* **Stated task**: Copy the lines below from the one holding "This screenshot has height=525, width=768." through the one holding "click(x=275, y=364)", inclusive. Raise every coordinate in the answers by 45 and leave out the pictures.

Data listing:
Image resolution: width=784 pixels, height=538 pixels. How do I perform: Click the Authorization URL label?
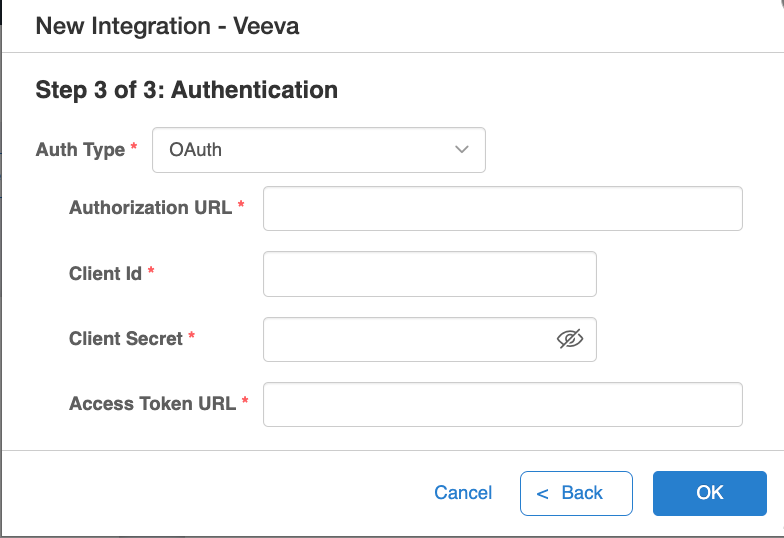(150, 208)

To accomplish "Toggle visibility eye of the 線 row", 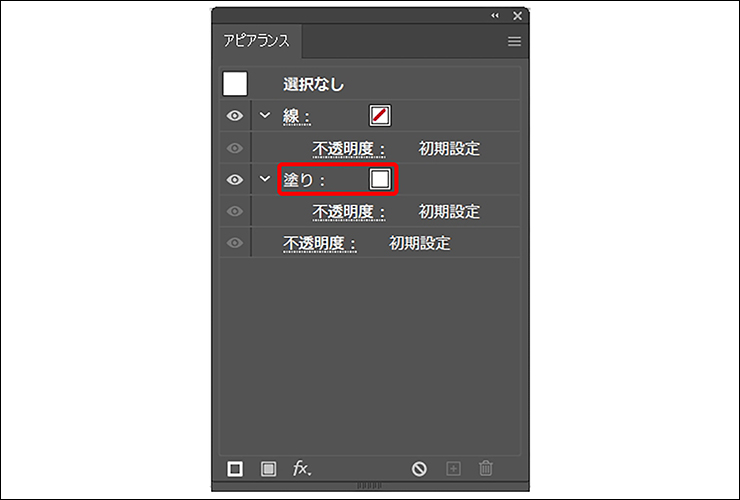I will 235,116.
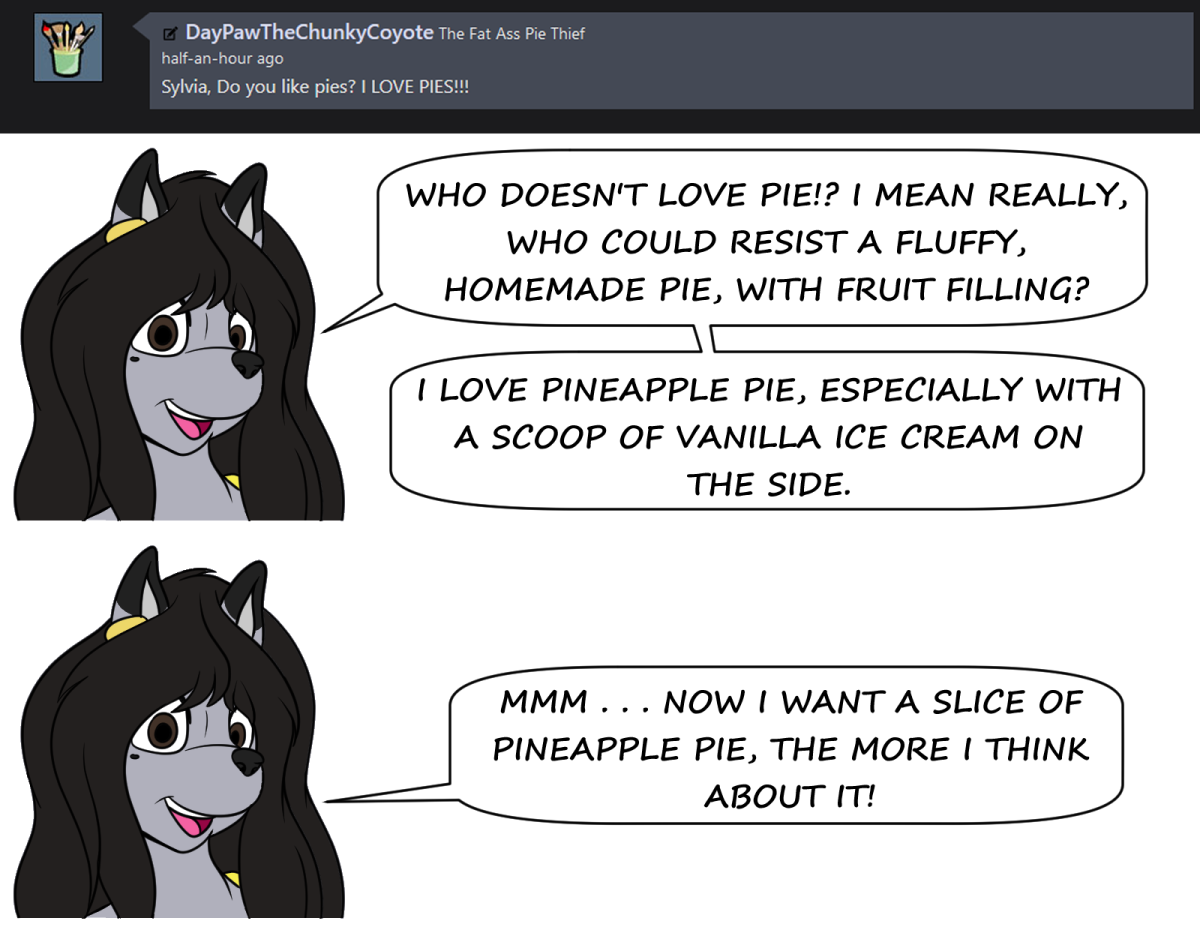The height and width of the screenshot is (930, 1200).
Task: Open DayPawTheChunkyCoyote's profile link
Action: (x=309, y=32)
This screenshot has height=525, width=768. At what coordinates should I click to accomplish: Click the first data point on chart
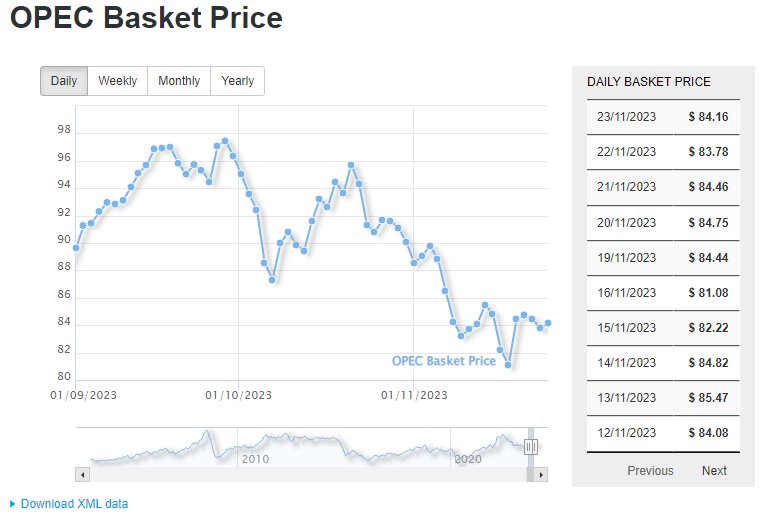click(x=76, y=247)
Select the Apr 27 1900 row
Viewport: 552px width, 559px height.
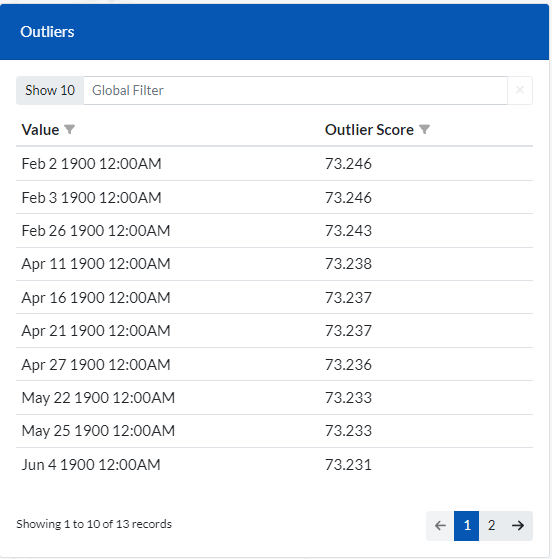click(x=275, y=364)
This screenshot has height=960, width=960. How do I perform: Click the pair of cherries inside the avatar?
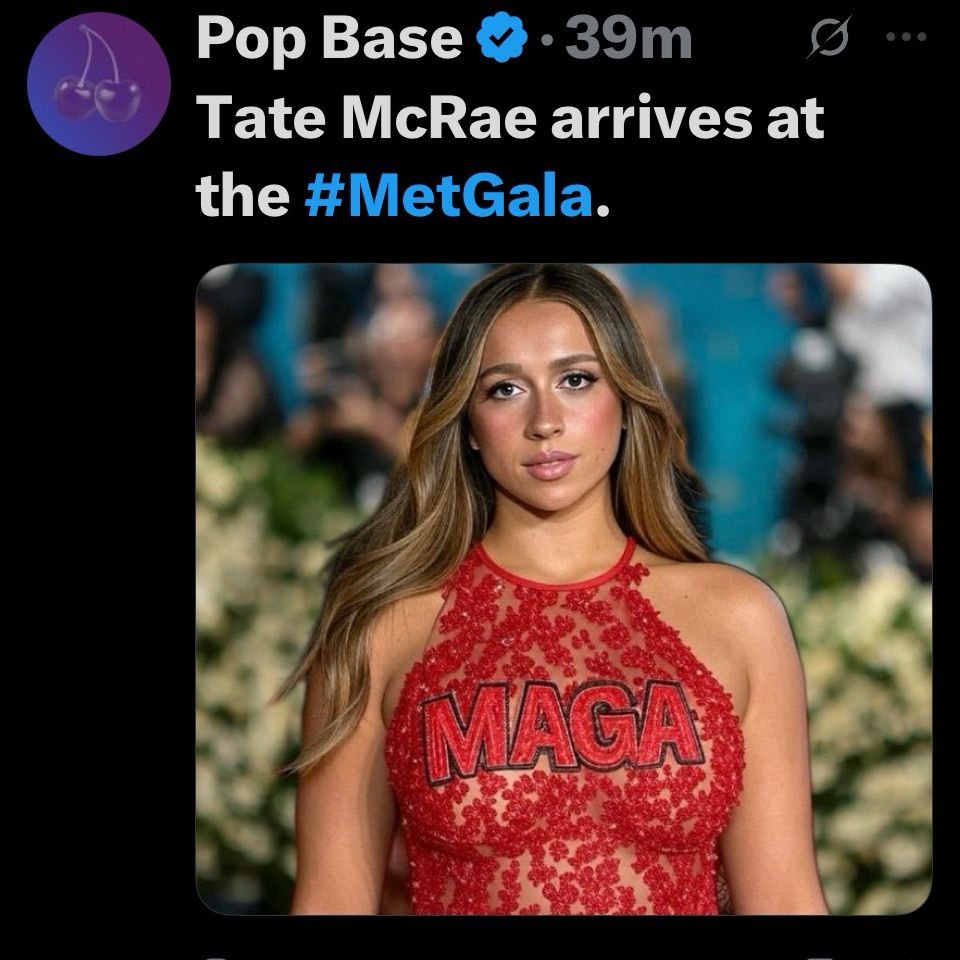pyautogui.click(x=98, y=77)
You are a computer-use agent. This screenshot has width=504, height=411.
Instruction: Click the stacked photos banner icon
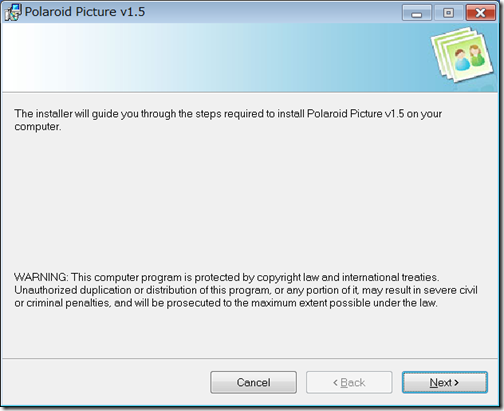(463, 54)
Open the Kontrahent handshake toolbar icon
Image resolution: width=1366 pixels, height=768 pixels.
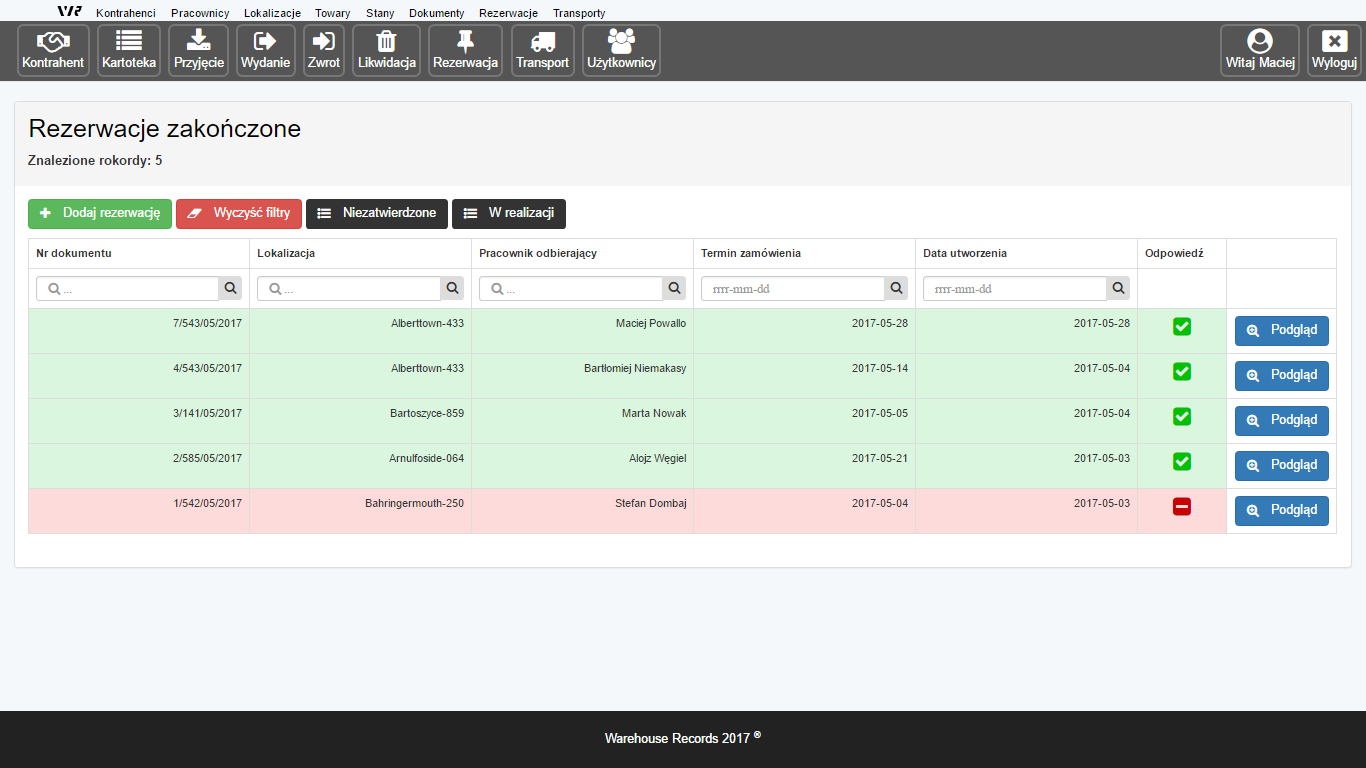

* **The solution**:
This screenshot has height=525, width=768. At what coordinates should I click to accomplish: Click the first data point on chart
click(x=121, y=292)
Select the Apr 27 1900 row
Viewport: 552px width, 559px height.
click(x=320, y=409)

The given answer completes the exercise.